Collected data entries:
--------------------

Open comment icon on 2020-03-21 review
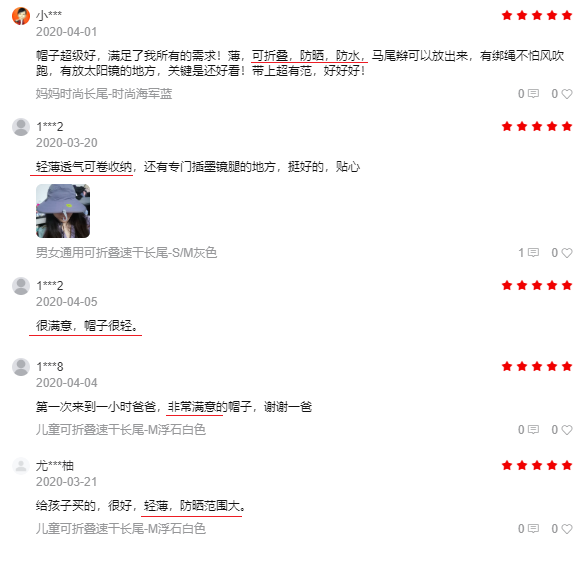The height and width of the screenshot is (570, 582). (x=533, y=528)
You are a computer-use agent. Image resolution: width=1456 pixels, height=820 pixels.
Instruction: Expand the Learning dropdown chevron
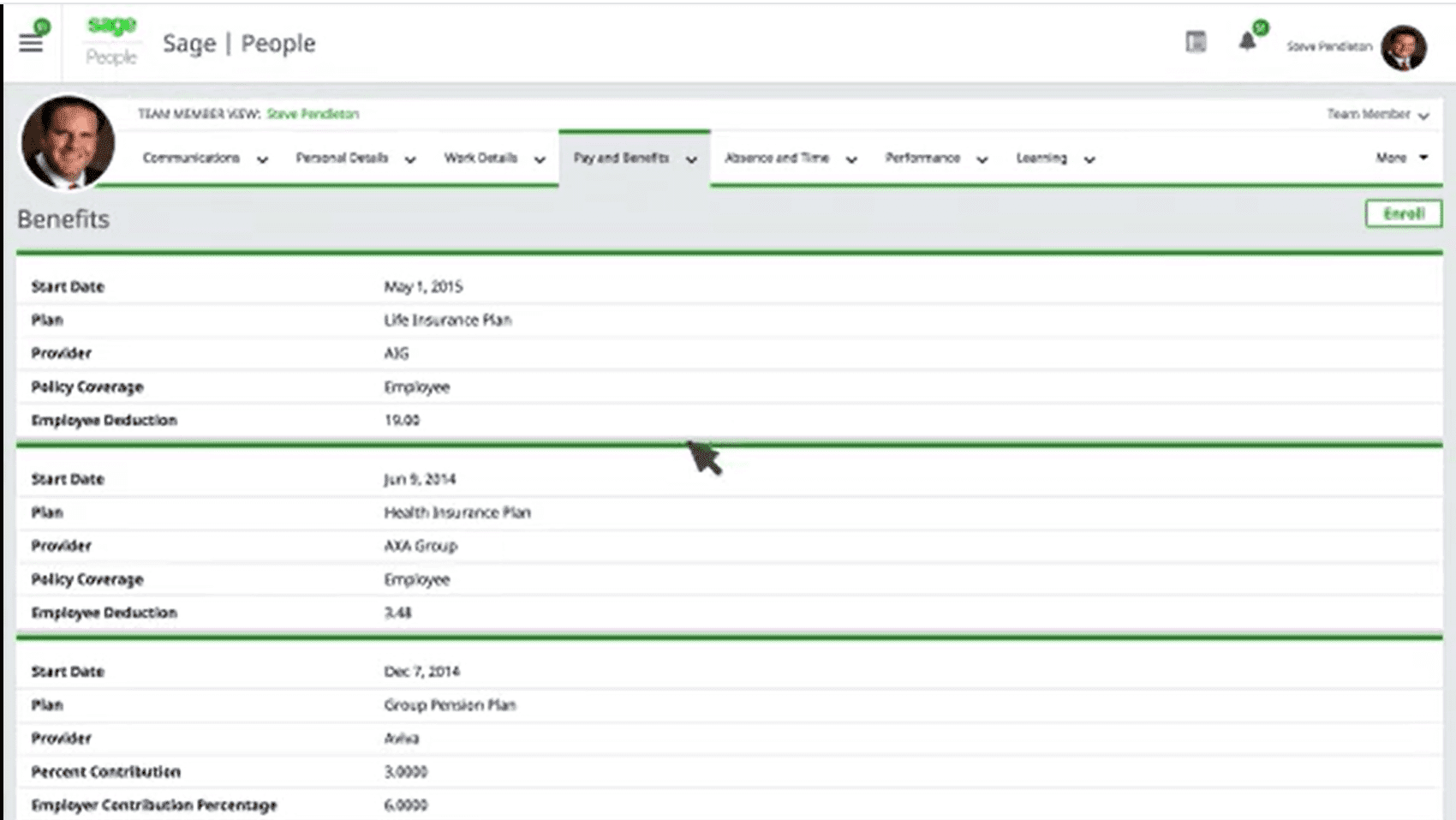click(1089, 159)
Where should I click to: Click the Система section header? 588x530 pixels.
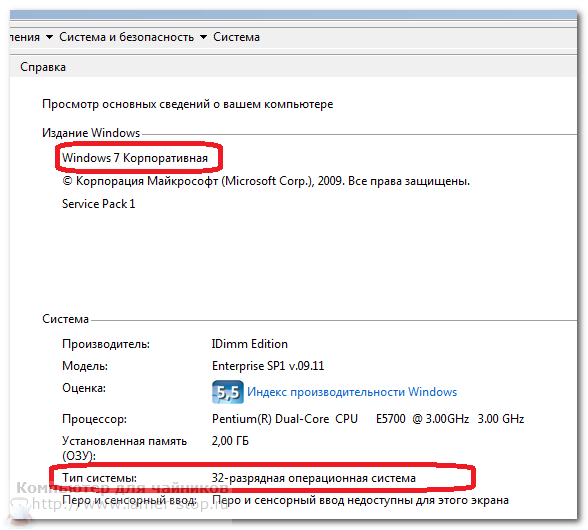tap(65, 319)
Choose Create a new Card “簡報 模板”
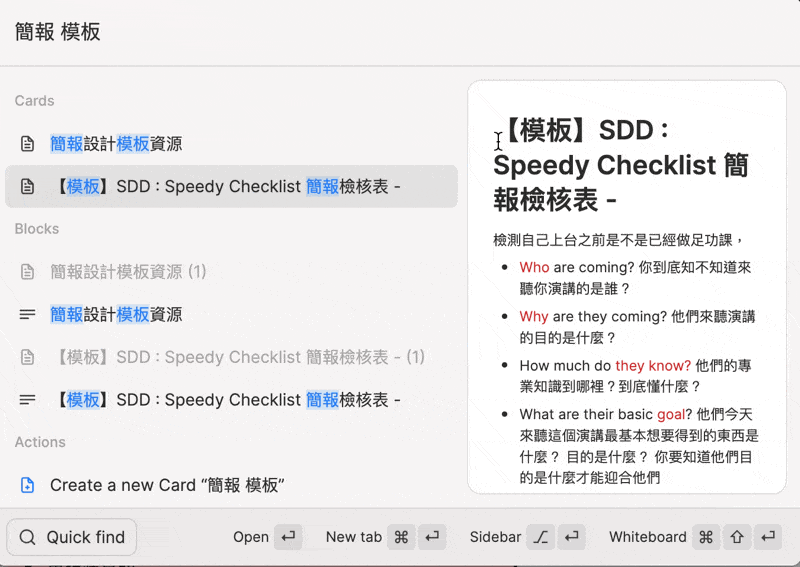 (x=167, y=486)
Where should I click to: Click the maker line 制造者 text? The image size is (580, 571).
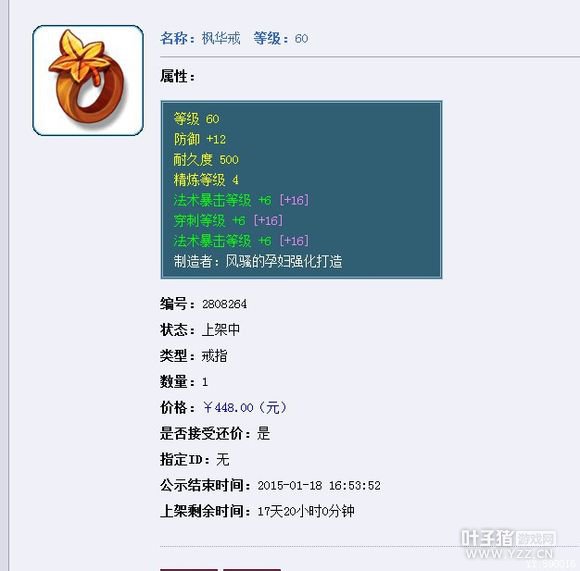(x=258, y=261)
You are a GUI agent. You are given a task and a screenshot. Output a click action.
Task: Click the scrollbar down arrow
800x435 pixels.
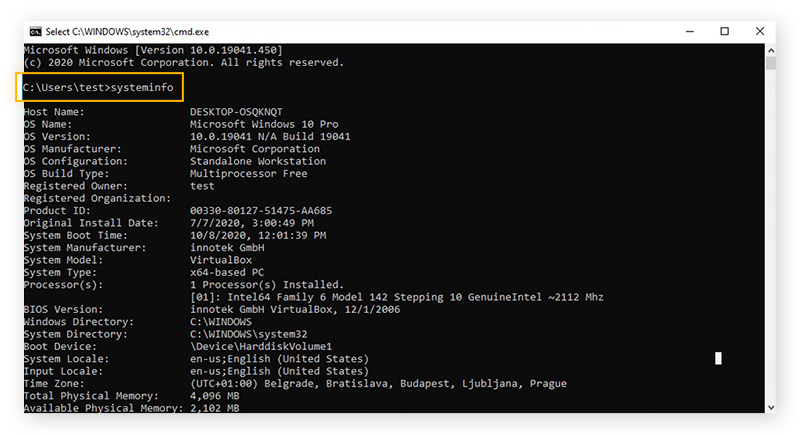771,407
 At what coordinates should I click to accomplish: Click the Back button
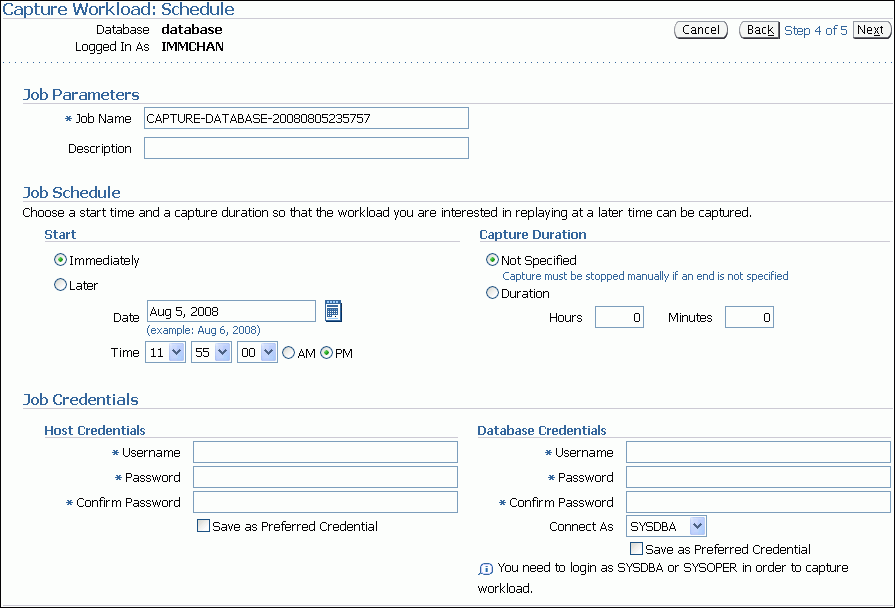click(x=759, y=30)
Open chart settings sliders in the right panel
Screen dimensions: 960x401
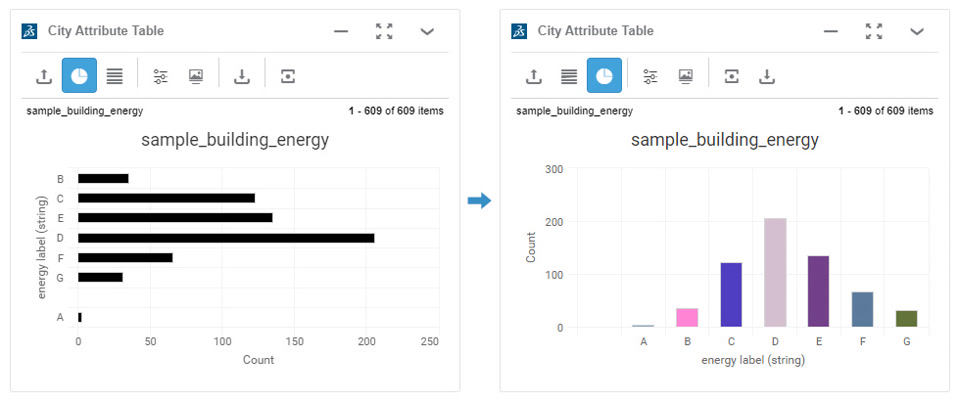coord(650,76)
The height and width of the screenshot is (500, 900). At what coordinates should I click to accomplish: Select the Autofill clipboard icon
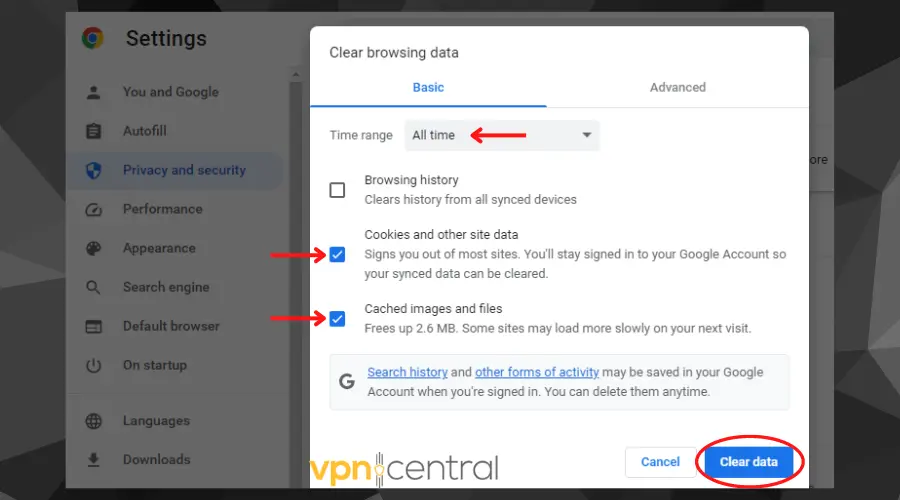(x=93, y=131)
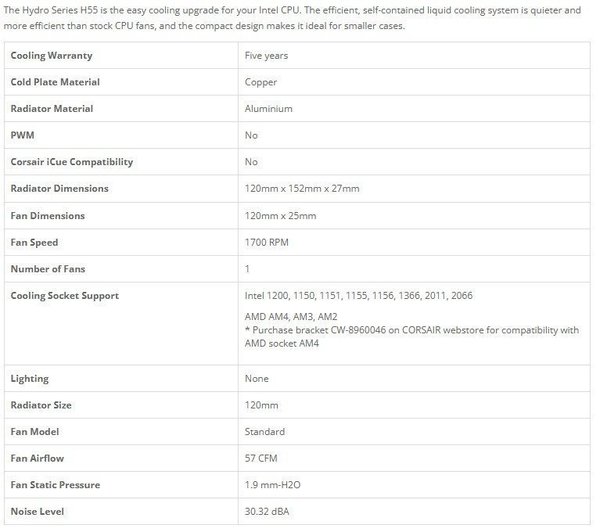600x529 pixels.
Task: Select the 120mm x 152mm x 27mm dimensions
Action: coord(302,189)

--------------------

=== Task to complete ===
Copy out every line above without change, dropping the pictures.

=== Response to this task ===
Open comment icon on 2020-03-21 review
The height and width of the screenshot is (570, 582). (x=533, y=528)
You are a computer-use agent. Image resolution: width=1456 pixels, height=820 pixels.
Instruction: Expand the Learning dropdown chevron
click(1089, 159)
Where should I click to: Click the Система section header? 588x530 pixels.
tap(65, 319)
Choose Create a new Card “簡報 模板”
 (x=167, y=486)
Where should I click to: Click the maker line 制造者 text? The image size is (580, 571).
(x=258, y=261)
You are a GUI agent. You are given a task and a screenshot. Output a click action.
Task: Click the scrollbar down arrow
800x435 pixels.
771,407
 At what coordinates should I click to accomplish: Click the Back button
click(x=759, y=30)
Open chart settings sliders in the right panel
Screen dimensions: 960x401
coord(650,76)
The height and width of the screenshot is (500, 900). At what coordinates should I click to accomplish: Select the Autofill clipboard icon
(x=93, y=131)
600x529 pixels.
Task: Select the 120mm x 152mm x 27mm dimensions
Action: coord(302,189)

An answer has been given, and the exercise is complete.